İsmet Özel “28 Şubat diye bir şey yok” derken, neyi kast etti bilmiyorum. En basit okumada akla gelen açıklamalardan biri, sürekli darbe ikliminde yaşamakta oluşumuz konusundaki idraksizliğimiz. Basit mizansenlerle karıştırılmaya müsait bir inanç toplumu olarak hedef seçilmeyi hazmetmek kolay değil. Tüketim idelojisinin yürekleri kuruttuğu, şifalı kelimelerin bir tehdit kaynağına dönüştüğü zamanlarda manevi bir iklimin tecüssümü gibi duran insanların medyanın elinde oyuncak olması insanı hüzünlendiriyor.
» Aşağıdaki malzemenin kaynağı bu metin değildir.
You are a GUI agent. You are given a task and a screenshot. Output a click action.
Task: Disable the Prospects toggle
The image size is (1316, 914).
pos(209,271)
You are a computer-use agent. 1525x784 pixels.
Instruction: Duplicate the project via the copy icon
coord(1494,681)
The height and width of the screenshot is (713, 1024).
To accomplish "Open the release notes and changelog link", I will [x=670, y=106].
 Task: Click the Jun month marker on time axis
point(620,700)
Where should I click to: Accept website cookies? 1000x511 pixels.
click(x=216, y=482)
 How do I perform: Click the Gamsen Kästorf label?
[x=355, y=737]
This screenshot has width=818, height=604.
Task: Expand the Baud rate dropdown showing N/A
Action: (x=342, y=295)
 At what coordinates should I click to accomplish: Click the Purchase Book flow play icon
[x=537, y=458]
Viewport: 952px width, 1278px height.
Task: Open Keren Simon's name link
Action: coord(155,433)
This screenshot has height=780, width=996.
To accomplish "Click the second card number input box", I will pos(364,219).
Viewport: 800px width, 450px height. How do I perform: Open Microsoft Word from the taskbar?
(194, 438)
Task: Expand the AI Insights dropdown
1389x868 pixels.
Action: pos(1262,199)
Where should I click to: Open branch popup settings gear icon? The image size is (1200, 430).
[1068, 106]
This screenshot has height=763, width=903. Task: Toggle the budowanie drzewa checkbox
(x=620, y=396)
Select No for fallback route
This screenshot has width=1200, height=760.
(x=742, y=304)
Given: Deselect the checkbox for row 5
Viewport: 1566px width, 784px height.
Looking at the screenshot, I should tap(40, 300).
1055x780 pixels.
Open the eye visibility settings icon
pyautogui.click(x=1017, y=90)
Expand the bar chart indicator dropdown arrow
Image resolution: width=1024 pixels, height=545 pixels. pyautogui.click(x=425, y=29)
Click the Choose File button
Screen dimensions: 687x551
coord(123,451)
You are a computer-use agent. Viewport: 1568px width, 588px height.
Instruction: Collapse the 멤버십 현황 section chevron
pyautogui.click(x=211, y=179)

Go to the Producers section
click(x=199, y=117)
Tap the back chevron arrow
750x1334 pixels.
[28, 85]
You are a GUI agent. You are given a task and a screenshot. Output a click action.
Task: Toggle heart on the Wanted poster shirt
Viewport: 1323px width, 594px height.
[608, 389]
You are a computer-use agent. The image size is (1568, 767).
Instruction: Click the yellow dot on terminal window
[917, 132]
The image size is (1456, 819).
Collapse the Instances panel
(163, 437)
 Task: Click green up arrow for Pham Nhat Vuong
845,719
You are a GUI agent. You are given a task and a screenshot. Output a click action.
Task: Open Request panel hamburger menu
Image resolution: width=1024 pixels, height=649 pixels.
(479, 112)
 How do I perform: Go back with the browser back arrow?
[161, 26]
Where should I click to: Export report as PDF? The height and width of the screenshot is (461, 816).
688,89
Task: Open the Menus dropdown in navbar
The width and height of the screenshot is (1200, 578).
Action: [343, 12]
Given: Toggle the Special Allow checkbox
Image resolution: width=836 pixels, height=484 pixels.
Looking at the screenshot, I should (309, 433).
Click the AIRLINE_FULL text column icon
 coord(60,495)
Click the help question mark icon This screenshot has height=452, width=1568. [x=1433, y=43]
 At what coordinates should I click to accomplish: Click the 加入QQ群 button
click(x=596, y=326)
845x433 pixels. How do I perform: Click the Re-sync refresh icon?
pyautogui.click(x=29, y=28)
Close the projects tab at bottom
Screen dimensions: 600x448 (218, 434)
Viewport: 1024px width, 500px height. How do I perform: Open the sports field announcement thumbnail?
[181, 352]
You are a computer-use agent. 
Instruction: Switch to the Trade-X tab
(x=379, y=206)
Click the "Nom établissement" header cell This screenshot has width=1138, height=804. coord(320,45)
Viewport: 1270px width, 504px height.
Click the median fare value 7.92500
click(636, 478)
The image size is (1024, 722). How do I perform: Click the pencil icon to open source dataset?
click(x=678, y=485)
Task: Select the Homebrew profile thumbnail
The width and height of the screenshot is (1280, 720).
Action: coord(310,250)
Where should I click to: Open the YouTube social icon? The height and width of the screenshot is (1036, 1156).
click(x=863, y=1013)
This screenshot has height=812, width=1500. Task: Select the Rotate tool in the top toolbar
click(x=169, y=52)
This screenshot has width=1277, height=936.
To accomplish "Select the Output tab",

Nahif kişilikli, açık sözlü Müslümanlar bu yüzden de bir ortalıkta kalmışlık hissiyatına kapılarak gurbet yollarına düştüler.

Çetin Emeç’in eşi, faili meçhul cinayetlerin Müslümanların ve İran’ın üzerine yıkılmasına izin veren kabulleri, bizlerin çok iyi bildiği içeriğiyle gecikerek de olsa dile getirdi. Evleri basıldıkça yuvaları dağılan insanlar, bazen gönüllü, bazen de gönülsüz sürgünlerle çoktan yurtsuzlaşmışlardı oysa; uzak bir ülkeye göç etmedikleri halde bile.

Geri çekilme (veya göç), yenilginin kabulü anlamına gelmez. Bir yığın hikaye kaldı geride, sesi bastırılmış insanların düşlerini kanatlandıran ve toplumda benzeri görülmemiş bir konuşkanlığa yol açan ayrıntılarıyla birlikte.